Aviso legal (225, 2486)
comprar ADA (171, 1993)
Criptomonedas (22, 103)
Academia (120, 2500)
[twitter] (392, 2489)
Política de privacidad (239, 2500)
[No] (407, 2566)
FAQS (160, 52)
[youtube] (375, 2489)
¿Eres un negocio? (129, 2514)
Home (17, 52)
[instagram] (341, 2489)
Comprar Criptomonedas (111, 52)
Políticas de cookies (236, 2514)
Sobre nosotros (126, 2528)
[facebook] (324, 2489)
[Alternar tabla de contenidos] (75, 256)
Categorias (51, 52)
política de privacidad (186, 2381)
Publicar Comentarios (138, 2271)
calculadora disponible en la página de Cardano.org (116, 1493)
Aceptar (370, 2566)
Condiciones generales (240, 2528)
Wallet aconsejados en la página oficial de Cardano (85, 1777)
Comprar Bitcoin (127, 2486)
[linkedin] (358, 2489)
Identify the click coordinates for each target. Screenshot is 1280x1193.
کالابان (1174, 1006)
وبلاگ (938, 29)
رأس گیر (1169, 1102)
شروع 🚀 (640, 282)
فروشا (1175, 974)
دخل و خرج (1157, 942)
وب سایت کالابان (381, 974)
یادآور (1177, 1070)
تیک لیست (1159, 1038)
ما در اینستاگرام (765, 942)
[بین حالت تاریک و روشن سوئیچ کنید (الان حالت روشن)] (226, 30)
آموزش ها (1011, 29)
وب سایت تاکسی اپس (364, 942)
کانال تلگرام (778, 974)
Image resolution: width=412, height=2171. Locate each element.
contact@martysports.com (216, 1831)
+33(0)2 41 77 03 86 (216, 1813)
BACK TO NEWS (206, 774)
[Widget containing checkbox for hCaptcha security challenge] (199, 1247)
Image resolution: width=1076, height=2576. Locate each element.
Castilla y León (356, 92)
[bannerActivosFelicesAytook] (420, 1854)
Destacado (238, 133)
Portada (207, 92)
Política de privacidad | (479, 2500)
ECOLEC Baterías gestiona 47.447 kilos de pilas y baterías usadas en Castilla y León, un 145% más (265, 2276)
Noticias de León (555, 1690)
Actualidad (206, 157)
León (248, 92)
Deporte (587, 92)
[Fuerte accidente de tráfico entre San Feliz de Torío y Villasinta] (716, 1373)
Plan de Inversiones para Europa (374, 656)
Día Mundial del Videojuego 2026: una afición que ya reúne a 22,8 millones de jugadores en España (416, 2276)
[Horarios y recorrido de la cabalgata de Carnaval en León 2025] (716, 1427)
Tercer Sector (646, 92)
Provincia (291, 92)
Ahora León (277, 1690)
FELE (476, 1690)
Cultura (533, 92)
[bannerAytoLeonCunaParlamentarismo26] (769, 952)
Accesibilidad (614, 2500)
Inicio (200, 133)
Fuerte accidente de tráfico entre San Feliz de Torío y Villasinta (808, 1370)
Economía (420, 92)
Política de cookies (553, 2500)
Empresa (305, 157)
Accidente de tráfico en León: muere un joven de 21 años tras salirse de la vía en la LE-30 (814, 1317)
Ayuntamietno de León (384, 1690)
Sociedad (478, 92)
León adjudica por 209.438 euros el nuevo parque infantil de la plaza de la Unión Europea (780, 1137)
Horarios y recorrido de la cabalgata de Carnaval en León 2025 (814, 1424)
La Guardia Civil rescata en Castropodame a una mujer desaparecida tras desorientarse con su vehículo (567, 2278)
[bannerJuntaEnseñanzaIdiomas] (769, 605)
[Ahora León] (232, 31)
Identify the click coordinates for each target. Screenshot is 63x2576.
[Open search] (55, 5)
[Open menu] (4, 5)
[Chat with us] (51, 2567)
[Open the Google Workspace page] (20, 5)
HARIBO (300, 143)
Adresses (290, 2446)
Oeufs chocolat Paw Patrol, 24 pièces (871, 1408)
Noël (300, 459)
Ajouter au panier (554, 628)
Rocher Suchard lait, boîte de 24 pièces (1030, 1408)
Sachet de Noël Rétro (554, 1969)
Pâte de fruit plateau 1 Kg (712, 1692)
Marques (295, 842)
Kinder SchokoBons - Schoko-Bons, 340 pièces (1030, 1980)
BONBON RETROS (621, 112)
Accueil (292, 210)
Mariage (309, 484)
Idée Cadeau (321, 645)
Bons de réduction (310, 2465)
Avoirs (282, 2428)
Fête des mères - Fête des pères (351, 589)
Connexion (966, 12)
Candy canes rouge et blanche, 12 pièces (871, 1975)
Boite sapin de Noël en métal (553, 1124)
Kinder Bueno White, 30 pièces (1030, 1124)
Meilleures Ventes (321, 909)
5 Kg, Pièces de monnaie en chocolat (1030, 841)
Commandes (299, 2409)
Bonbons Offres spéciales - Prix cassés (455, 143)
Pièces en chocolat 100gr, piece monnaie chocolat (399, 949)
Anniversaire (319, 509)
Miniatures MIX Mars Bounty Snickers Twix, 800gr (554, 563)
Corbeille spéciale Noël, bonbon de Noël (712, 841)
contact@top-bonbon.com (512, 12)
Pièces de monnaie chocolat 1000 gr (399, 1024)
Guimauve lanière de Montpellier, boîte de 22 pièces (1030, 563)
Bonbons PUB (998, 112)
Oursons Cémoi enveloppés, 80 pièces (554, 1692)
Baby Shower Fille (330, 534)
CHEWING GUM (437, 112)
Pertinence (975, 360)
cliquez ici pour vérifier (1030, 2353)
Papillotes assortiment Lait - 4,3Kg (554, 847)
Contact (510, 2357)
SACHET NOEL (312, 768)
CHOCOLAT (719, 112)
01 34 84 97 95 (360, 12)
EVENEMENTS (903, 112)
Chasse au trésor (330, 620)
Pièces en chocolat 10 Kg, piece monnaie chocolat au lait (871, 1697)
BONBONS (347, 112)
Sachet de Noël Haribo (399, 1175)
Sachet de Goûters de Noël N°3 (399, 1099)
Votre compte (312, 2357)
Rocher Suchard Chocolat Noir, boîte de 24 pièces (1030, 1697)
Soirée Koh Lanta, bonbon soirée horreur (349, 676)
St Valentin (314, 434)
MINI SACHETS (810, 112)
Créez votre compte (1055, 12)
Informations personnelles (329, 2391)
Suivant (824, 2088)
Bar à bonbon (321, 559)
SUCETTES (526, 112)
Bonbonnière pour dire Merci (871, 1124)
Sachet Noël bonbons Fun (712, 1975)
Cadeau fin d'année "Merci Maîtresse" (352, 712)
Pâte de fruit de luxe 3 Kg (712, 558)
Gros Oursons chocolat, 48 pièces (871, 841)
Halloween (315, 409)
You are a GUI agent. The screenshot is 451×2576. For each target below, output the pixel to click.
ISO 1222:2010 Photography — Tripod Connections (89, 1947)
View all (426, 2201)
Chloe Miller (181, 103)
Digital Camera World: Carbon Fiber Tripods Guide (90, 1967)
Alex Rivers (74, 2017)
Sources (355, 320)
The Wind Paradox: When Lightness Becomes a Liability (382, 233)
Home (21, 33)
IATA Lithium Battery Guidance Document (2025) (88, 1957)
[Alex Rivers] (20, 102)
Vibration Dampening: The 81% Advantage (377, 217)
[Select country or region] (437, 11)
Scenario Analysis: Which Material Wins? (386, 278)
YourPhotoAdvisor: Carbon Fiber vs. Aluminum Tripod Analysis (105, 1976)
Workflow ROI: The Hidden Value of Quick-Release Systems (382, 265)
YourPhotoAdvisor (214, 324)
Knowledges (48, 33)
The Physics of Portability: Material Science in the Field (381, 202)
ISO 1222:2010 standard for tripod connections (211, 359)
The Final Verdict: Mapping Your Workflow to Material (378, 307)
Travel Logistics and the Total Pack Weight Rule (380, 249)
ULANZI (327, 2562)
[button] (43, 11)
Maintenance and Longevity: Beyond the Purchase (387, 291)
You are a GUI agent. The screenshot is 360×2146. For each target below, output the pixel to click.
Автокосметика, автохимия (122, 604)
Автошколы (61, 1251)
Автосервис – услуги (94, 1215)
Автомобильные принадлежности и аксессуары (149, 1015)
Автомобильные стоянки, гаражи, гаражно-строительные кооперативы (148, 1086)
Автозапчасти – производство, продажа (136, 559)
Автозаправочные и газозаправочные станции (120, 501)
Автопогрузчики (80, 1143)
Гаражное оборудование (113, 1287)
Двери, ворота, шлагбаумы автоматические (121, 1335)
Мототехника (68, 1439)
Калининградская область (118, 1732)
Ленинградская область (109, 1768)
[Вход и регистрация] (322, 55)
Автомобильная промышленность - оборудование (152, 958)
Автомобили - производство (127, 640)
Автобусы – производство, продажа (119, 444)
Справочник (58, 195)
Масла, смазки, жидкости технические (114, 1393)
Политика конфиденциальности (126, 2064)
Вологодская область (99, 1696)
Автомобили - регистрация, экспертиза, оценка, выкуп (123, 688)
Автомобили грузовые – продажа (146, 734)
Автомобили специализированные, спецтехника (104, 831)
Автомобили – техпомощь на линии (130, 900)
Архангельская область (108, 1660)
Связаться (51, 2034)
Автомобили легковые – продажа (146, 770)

##########

▶ **PROMPT**: Would you copy out exactly the lines above that start at the one containing "política de privacidad (186, 2381)" and end at the one containing "León adjudica por", inclusive?

▶ **WRITTEN REPLY**:
política de privacidad (186, 2381)
Publicar Comentarios (138, 2271)
calculadora disponible en la página de Cardano.org (116, 1493)
Aceptar (370, 2566)
Condiciones generales (240, 2528)
Wallet aconsejados en la página oficial de Cardano (85, 1777)
Comprar Bitcoin (127, 2486)
[linkedin] (358, 2489)
Identify the click coordinates for each target. Screenshot is 1280x1193.
کالابان (1174, 1006)
وبلاگ (938, 29)
رأس گیر (1169, 1102)
شروع 🚀 (640, 282)
فروشا (1175, 974)
دخل و خرج (1157, 942)
وب سایت کالابان (381, 974)
یادآور (1177, 1070)
تیک لیست (1159, 1038)
ما در اینستاگرام (765, 942)
[بین حالت تاریک و روشن سوئیچ کنید (الان حالت روشن)] (226, 30)
آموزش ها (1011, 29)
وب سایت تاکسی اپس (364, 942)
کانال تلگرام (778, 974)
Image resolution: width=412, height=2171. Locate each element.
contact@martysports.com (216, 1831)
+33(0)2 41 77 03 86 (216, 1813)
BACK TO NEWS (206, 774)
[Widget containing checkbox for hCaptcha security challenge] (199, 1247)
Image resolution: width=1076, height=2576. Locate each element.
Castilla y León (356, 92)
[bannerActivosFelicesAytook] (420, 1854)
Destacado (238, 133)
Portada (207, 92)
Política de privacidad | (479, 2500)
ECOLEC Baterías gestiona 47.447 kilos de pilas y baterías usadas en Castilla y León, un 145% más (265, 2276)
Noticias de León (555, 1690)
Actualidad (206, 157)
León (248, 92)
Deporte (587, 92)
[Fuerte accidente de tráfico entre San Feliz de Torío y Villasinta] (716, 1373)
Plan de Inversiones para Europa (374, 656)
Día Mundial del Videojuego 2026: una afición que ya reúne a 22,8 millones de jugadores en España (416, 2276)
[Horarios y recorrido de la cabalgata de Carnaval en León 2025] (716, 1427)
Tercer Sector (646, 92)
Provincia (291, 92)
Ahora León (277, 1690)
FELE (476, 1690)
Cultura (533, 92)
[bannerAytoLeonCunaParlamentarismo26] (769, 952)
Accesibilidad (614, 2500)
Inicio (200, 133)
Fuerte accidente de tráfico entre San Feliz de Torío y Villasinta (808, 1370)
Economía (420, 92)
Política de cookies (553, 2500)
Empresa (305, 157)
Accidente de tráfico en León: muere un joven de 21 años tras salirse de la vía en la LE-30 (814, 1317)
Ayuntamietno de León (384, 1690)
Sociedad (478, 92)
León adjudica por 209.438 euros el nuevo parque infantil de la plaza de la Unión Europea (780, 1137)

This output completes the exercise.